Hans Didier, Durosier Claire, Kanis John A, Johansson Helena, Schott-Pethelaz Anne-Marie, Krieg Marc-Antoine
Nuclear Medicine Division, Geneva University Hospital, Geneva, Switzerland.
J Bone Miner Res. 2008 Jul;23(7):1045-51. doi: 10.1359/jbmr.080229.
This study aimed to develop a hip screening tool that combines relevant clinical risk factors (CRFs) and quantitative ultrasound (QUS) at the heel to determine the 10-yr probability of hip fractures in elderly women. The EPISEM database, comprised of approximately 13,000 women 70 yr of age, was derived from two population-based white European cohorts in France and Switzerland. All women had baseline data on CRFs and a baseline measurement of the stiffness index (SI) derived from QUS at the heel. Women were followed prospectively to identify incident fractures. Multivariate analysis was performed to determine the CRFs that contributed significantly to hip fracture risk, and these were used to generate a CRF score. Gradients of risk (GR; RR/SD change) and areas under receiver operating characteristic curves (AUC) were calculated for the CRF score, SI, and a score combining both. The 10-yr probability of hip fracture was computed for the combined model. Three hundred seven hip fractures were observed over a mean follow-up of 3.2 yr. In addition to SI, significant CRFs for hip fracture were body mass index (BMI), history of fracture, an impaired chair test, history of a recent fall, current cigarette smoking, and diabetes mellitus. The average GR for hip fracture was 2.10 per SD with the combined SI + CRF score compared with a GR of 1.77 with SI alone and of 1.52 with the CRF score alone. Thus, the use of CRFs enhanced the predictive value of SI alone. For example, in a woman 80 yr of age, the presence of two to four CRFs increased the probability of hip fracture from 16.9% to 26.6% and from 52.6% to 70.5% for SI Z-scores of +2 and -3, respectively. The combined use of CRFs and QUS SI is a promising tool to assess hip fracture probability in elderly women, especially when access to DXA is limited.

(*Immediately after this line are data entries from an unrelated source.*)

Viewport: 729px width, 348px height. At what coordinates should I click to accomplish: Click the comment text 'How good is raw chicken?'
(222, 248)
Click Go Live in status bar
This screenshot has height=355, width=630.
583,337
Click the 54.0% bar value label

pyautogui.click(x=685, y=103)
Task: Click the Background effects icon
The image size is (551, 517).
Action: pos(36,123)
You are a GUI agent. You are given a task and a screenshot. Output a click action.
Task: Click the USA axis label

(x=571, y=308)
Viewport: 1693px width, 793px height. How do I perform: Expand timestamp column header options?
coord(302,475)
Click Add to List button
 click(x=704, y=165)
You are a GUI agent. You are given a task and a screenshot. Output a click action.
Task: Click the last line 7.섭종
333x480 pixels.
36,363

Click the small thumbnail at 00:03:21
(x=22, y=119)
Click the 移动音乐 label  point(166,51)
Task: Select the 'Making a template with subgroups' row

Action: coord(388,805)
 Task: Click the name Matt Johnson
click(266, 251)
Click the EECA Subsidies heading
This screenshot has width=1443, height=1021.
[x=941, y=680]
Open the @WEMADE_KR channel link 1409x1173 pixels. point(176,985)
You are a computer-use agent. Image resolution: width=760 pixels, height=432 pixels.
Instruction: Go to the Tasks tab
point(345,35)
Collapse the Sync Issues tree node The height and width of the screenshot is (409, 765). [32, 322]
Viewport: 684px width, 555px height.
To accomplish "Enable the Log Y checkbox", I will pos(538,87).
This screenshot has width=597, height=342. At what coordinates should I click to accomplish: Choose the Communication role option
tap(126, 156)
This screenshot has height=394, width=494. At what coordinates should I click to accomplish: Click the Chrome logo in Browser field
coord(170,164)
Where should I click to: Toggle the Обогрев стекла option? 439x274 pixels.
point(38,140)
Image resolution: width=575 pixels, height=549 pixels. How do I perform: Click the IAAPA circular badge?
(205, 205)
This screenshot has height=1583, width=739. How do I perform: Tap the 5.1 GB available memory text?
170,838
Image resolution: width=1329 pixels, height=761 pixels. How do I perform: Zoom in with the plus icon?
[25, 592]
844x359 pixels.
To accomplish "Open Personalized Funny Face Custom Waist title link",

本研究旨在开发一种髋部筛查工具,该工具结合相关临床风险因素(CRF)和足跟定量超声(QUS)来确定老年女性髋部骨折的10年概率。EPISEM数据库由约13000名70岁女性组成,源自法国和瑞士的两个基于人群的欧洲白人队列。所有女性均有CRF的基线数据以及足跟QUS得出的硬度指数(SI)的基线测量值。对女性进行前瞻性随访以确定新发骨折。进行多变量分析以确定对髋部骨折风险有显著贡献的CRF,并将其用于生成CRF评分。计算CRF评分、SI以及两者结合的评分的风险梯度(GR;RR/标准差变化)和受试者操作特征曲线下面积(AUC)。为联合模型计算髋部骨折的10年概率。在平均3.2年的随访中观察到307例髋部骨折。除SI外,髋部骨折的显著CRF包括体重指数(BMI)、骨折史、椅子试验受损、近期跌倒史、当前吸烟和糖尿病。联合SI + CRF评分时髋部骨折的平均GR为每标准差2.10,而单独SI时为1.77,单独CRF评分时为1.52。因此,使用CRF增强了单独SI的预测价值。例如,对于一名80岁的女性,存在两到四个CRF时,对于SI Z评分分别为+2和 -3的情况,髋部骨折的概率从16.9%增加到26.6%,从52.6%增加到70.5%。CRF和QUS SI的联合使用是评估老年女性髋部骨折概率的一种有前景的工具,尤其是在双能X线吸收法(DXA)获取受限的情况下。